How does a person confront death when they believe nothing comes next? One who believes as such can suppose how they might feel. However, routinely we expect to feel one way about the future, and then when we get there we feel entirely differently. Perhaps imagining your own impending doom is as impossible it is to imagine the cessation of your existence.
Christopher Hitchens' Mortality presents the reader with a firsthand account of the otherwise opaque lens into the life of a dying atheist. Given his passion for denouncing faith, and for a life that must end once and for all, this would seem to be the draw of the short book. Whether he stands steady in the face of it or not, convictions about an unconquerable atheist as a man conquered by death would leave the confirmed resolute that all atheists or theists have secretly been theists or atheists all along (though surely in either case the denial of their convictions would be no great test of their resolve).
The frame is an unavoidable pitch. However, that read of the book, while undeniably touching on the inevitable factors of Hitchens' unbelief present in the book, would deny it its larger significance. In fact, as you'd expect one to do with with questions one has long since dispensed with while facing bigger problems, Hitchens does not make the focus of his book a renewal of his position of his well documented antagonism against religion. The question of how an atheist faces death is answered by the book with its true implied premise: How does anyone?
Hitchens, of course, can only answer for his own part. He is limited to the particular demise of esophageal cancer, brought on at least in part by a life of heavy smoking and drinking, as a man in his early sixties, and as a public figure wealthy in resources as in friends and enemies, known and unknown. In ways, the book reflects death as only a conspicuous and symbolic atheist would see it. He writes of emails throughout the book from fans and detractors, and talks of prayer groups and events in his name, through to spiteful comments claiming his cancer is God's punishment. He notes being underwhelmed by a god who's great act of divine, righteous intervention is to give cancer to a man at a high risk of cancer.

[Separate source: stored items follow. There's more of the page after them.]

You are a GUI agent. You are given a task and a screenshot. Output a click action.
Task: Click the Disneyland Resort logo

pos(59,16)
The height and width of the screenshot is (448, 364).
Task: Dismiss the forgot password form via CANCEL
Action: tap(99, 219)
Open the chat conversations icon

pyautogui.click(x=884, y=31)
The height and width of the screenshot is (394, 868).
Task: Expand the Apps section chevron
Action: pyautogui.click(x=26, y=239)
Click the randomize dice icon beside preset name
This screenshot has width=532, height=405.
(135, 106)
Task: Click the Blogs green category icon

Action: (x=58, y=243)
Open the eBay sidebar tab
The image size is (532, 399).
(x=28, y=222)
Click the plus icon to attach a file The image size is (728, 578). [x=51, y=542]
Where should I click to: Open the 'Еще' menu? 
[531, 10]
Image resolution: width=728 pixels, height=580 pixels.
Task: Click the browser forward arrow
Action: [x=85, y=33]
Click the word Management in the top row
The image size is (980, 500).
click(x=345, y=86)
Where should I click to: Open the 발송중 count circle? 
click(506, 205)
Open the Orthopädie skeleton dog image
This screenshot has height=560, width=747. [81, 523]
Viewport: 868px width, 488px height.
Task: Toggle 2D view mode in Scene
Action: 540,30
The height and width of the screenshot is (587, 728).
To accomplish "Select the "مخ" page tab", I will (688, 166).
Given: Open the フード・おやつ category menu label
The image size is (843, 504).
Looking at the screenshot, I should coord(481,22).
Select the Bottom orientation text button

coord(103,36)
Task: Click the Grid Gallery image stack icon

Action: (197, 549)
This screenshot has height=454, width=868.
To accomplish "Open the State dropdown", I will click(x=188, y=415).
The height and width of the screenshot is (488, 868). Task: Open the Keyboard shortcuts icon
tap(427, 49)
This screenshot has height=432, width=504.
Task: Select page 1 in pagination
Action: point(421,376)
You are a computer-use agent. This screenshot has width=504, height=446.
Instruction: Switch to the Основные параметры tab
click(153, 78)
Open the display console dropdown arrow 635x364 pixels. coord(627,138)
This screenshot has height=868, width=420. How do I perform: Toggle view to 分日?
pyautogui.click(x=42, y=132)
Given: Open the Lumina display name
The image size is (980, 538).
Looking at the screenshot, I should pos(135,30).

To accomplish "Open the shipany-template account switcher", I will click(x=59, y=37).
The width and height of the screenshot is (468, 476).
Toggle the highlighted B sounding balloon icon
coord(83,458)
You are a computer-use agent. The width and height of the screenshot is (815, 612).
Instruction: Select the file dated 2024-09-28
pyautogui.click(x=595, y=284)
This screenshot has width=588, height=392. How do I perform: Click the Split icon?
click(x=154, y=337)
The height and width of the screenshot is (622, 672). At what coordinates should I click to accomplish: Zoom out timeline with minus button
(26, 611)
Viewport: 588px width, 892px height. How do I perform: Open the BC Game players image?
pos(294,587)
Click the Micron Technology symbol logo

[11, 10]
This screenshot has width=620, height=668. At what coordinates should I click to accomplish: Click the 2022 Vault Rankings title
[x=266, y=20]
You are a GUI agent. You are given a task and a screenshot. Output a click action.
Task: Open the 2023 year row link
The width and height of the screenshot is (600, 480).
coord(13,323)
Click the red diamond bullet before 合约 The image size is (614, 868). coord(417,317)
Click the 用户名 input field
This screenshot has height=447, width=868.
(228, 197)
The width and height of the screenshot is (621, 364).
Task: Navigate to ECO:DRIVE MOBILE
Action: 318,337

But while Hitchens' account is uniquely Hitchenian, his style and focus illuminates the mundanity and ubiquity of death we choose to forget. He can paint hope as a bastard, care as torture, concern and empathy as a knife, all in the same language and images as we find in the course of ordinary day. Hitchens lifts the veil between us and the terminal and reveals the contiguity of our "just a little pinch" of blood work to the heroin addict runs of syringe scars marking the digs and whirls in search of a vein, of our drippy throat to the hopeless refusal to bring down fire into your chest with every swallow. The skin deep image of a tired-seeming, bald Hitchens, is made translucent by his own language, the light of which reveals an agony inside the man who has to fight for every move against the dominion of the "alien" of cancer.
Of course, Hitchens—the writer, the thinker, the lover of life—does not solely wish to reify the physical struggles of cancer in us. The dominion he fought was also one of mind. He speaks of the crystalizing moment in which he discovered his authorial voice, and reflects that all of that could be gone—his physical voice, his written voice, and his mind. He immodestly cherishes his ability to recite poetry, or a master a conversation or debate, to craft a story. All of that, he feels, could be taken away. Hitchens' death in particular is one which his life is being taken away in front of him.
Hitchens gives us his assurance early in the book that he wishes not to be sentimental. I would like to further that assurance. As challenging as this book can be to stomach, Hitchens' pointedly denies self-pity and cloying, and gives an assessment of his predicament that can be described as frank. In lieu of the sustained neglect of psychological immunity and derealization of one's own drama, Hitchens reaffirms the experience of most other people whose lives find a new stability in disrepair: it becomes your new normal. Hitchens repudiates his acceptance of Nietzsche's "That which doesn't kill you only makes you stronger". He is made worse for the experience. But throughout, you will find a perversion of his reality by the "alien" which has made it a part of is life as his body. This perversion reflects the commonality of our habituation to all despairing and blissful experiences.
Reading was once described to me as a means of acquiring "surrogate experience". May you never truly experience the bodily or psychological ravaging of a terminal illness in your life, or in the lives of those you care about. But the acquisition of all experience gives us profound psychological and moral fortitude. What I believe the "surrogate experience" of a man facing his death gives us is the intimate awareness of death in the palette of our spirits. If you saw a cheery film that ended in despair out of nowhere, it would feel alien. Death is not alien. I believe accounts like Hitchens' prepare us for our own mortality, and perhaps more importantly the mortality of those around us, and give us conceptual language about death when it finds its way into our lives—and it will.
The book is unfinished. It's only roughly one hundred pages. It lacks a conclusive end. It's perhaps this quality, and the knowing dissatisfaction it leaves you with, that gives you the best sense that life is itself left unfinished for the great many of us.